Public establishment overview
- Formed: 27 July 1963; 63 years ago
- Headquarters: Croisement Boulevard du 30 Juin & Batetela, Gombe, Kinshasa, Democratic Republic of Congo;
- Executive responsible: Alice Mirimo Kabetsi;
- Parent department: Ministry of Social Affairs, Humanitarian Action, and National Solidarity
- Website: www.fnpss.org

= Fonds National de Promotion et de Service Social =

Fonds National de Promotion et de Service Social (FNPSS) (in English: The National Fund for Social Promotion and Services) is a Democratic Republic of the Congo (DRC) government welfare agency under the Ministry of Social Affairs, Humanitarian Action, and National Solidarity. Its core mandate is provision of humanitarian, social and welfare services including health care, education, and financial support to peri-urban and rural communities across the 26 provinces of the country.

== History ==
The agency was established during the Belgian colonial era on 1 July 1947 as Fonds du Bien-Être Indigène (FBEI) (Indigenous Welfare Fund) to construct social infrastructure in rural and peri-urban communities. Following the DRC independence in 1960, FBEI was rebranded to Fonds National de Promotion et de Service Social (FNPSS) by ordinance No. 161 of 27 July 1963. FNPSS mandate was modified and expanded on 13 February 1968 by ordinance No. 68/057.

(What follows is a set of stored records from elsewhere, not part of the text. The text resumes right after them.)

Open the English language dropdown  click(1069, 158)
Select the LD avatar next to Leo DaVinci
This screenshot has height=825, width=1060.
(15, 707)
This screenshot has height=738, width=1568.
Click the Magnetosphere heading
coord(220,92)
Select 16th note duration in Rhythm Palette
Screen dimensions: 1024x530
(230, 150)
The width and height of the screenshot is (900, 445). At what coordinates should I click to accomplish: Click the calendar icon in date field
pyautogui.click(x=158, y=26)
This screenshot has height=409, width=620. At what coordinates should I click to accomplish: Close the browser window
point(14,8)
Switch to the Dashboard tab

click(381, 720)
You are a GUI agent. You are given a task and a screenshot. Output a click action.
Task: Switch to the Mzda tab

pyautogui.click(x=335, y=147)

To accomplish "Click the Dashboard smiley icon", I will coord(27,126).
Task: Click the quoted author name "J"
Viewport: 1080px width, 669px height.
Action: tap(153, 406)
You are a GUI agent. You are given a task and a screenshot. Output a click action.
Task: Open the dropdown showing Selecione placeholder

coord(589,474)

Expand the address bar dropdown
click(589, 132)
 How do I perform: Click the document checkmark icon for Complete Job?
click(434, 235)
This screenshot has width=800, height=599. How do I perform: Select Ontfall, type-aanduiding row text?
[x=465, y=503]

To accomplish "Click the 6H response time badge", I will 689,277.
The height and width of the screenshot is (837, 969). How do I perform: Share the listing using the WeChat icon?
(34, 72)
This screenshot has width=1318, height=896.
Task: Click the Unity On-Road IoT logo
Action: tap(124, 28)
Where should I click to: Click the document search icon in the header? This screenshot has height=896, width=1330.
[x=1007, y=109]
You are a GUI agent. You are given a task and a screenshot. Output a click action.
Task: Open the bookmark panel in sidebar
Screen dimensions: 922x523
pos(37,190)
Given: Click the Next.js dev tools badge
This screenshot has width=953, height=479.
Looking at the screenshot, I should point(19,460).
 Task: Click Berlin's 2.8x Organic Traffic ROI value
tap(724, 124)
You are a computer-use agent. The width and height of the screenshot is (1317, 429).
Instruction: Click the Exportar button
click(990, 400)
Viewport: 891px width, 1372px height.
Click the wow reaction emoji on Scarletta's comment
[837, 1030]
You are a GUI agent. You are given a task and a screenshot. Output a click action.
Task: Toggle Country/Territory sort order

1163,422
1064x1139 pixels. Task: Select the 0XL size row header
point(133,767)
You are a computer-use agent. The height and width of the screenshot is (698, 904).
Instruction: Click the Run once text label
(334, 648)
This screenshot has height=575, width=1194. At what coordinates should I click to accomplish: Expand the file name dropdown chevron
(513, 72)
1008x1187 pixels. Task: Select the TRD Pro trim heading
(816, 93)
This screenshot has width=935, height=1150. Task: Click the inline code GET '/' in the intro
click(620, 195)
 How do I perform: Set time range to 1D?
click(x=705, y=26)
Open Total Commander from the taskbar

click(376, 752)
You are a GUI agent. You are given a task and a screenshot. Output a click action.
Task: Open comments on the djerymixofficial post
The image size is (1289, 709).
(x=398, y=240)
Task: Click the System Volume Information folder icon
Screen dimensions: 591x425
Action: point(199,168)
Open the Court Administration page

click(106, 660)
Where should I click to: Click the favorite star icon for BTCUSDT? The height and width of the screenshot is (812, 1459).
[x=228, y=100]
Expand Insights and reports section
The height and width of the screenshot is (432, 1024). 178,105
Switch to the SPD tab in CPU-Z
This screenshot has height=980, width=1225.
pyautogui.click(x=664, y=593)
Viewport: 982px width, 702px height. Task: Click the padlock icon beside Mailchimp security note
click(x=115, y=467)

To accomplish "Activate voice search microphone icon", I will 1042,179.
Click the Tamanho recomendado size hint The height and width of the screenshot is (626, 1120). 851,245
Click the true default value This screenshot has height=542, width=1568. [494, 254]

From the 1980s, it operated on a low scale until 2010 when its operations were modernized to meet changing social conditions in the country and was re-established as an independent public agency with legal personality and granted financial autonomy by Decree No. 13/007 on 23 January 2013.

=== Responsibility and funding ===
The core mandate of FNPSS is coordination of government's social and humanitarian services and to serve as a social bank. It initiates and implements programs for poverty alleviation, providing social relief for vulnerable groups including families of defense and security forces.

The agency is funded by statutory allocations from the government of DRC, contribution from donors, bequests, and gifts. Its social component is funded by public and private investors.

=== Projects ===
From the 1960s to 1980s, FNPSS focused on construction and rehabilitation of primary health care facilities including maternity wards and provision of portable water in rural and peri urban communities including in Kinshasa. In the education sector it built primary schools and vocational training centers. Following the promulgation of the Decree No. 13/007 of 23 January 2013, FNPSS expanded its scope of operation to include more specialized projects and began a collaboration with African Development Bank on PABEA-COBLT – a socioeconomic well-being project to remove children from cobalt mining and enroll them in school and vocational training.

FNPSS manages 0.3% of mining company turnover dedicated to local development. The fund is used to build primary schools and develop health and sanitation infrastructures.